Alors que flotte encore dans nos esprits le souvenir des exercices ensoleillés des légionnaires de Beau travail, le précédent long métrage de Claire Denis, Trouble Every Day impressionne par la noirceur de ses errances nocturnes. Présenté hors compétition au Festival de Cannes 2001 où il fit sensation, éclipsant superbement les oeuvres nettement moins radicales de la Sélection officielle, le film confirme surtout le talent d’une réalisatrice au sommet de son art, l’une des rares têtes chercheuses du cinéma français.

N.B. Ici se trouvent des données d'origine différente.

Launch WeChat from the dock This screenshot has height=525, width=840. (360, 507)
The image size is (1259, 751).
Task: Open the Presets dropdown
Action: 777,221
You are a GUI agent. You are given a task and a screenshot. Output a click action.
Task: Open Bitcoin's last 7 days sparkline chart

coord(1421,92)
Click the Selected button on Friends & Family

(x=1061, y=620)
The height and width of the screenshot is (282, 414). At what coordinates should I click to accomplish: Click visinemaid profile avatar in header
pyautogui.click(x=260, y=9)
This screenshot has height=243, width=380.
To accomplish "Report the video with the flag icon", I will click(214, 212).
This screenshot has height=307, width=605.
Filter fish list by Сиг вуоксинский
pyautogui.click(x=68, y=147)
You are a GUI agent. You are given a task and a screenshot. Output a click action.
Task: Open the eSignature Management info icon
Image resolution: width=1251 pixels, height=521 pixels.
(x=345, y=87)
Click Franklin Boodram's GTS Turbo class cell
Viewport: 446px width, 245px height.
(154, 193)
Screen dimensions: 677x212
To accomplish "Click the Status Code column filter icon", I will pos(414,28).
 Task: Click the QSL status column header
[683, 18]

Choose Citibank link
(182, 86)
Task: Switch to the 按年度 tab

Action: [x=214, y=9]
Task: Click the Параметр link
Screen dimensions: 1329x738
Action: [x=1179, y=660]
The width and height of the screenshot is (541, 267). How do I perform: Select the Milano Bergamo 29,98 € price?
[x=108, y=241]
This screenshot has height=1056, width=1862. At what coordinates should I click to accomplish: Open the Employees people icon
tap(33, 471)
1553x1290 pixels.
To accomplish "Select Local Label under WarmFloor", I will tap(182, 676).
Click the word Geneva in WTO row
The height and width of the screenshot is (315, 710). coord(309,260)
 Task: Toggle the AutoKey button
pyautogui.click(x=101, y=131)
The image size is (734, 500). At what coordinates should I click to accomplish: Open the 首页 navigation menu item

Avec son début pour le moins abrupt, Trouble Every Day prend à contre-pied l’usage commun qui confine les premières minutes d’un film à la simple fonction d’exposition. Claire Denis n’a au contraire de cesse d’opacifier le mystère de ses images inaugurales. Tel un long climax d’une vingtaine de minutes, la première partie de son film est d’une rare intensité, justement parce rien n’y est explicité. Mis à mal par un montage discontinu semant un inquiétant désordre, les personnages évoluent au gré des méandres complexes d’un récit elliptique. L’impression crescendo de malaise se confirme quand intervient une incroyable séquence au cours de laquelle une étreinte sexuelle vire brusquement au festin tragiquement gore. Ce que l’on pressentait sans vraiment oser s’y confronter se déroule alors devant nous, spectateurs ébahis face à cette représentation de l’horreur pourtant transcendée par de sublimes effets plastiques alliant sensualité des épidermes et férocité des plaies. Après l’orgie cannibale de Coré (B. Dalle) qui dévore avec délectation son jeune amant, Trouble Every Day ne peut évidemment se poursuivre qu’un ton au-dessous. Mais c’est là tout le talent de Claire Denis qui, après avoir fait rôder un inconfortable suspens dans la première moitié du film, s’attarde sur les stigmates lancinants de Shane (V. Gallo) en proie à la même maladie que Coré.
Sans jamais verser dans l’esthétisant, Claire Denis compose un ténébreux poème autour des espaces traversés par le film. La Seine devient ainsi un long fleuve sanguinolent où se reflètent irréellement les contours de l’église Notre-Dame tandis que les herbes d’un terrain vague suintent les dernières gouttes de sang d’une victime croquée. Cet égard pour la forme ne se fait cependant pas au détriment des personnages, même les plus secondaires, tous chargés d’une émouvante densité, à l’instar de la jeune femme de chambre incarnée par Florence Loiret-Caille, dessinée selon des traits à la fois précis et flous. On n’apprendra en revanche pas grand-chose sur l’origine du mal qui atteint les deux héros de Trouble Every Day. Claire Denis nous dispense ainsi d’une pseudo-théorie scientifique et permet à son histoire de ne pas sombrer dans le banal film de genre. De toute façon, le vrai sujet de son long métrage est ailleurs, dans les arcanes extrêmes du désir amoureux, là où passion rime dangereusement avec possession.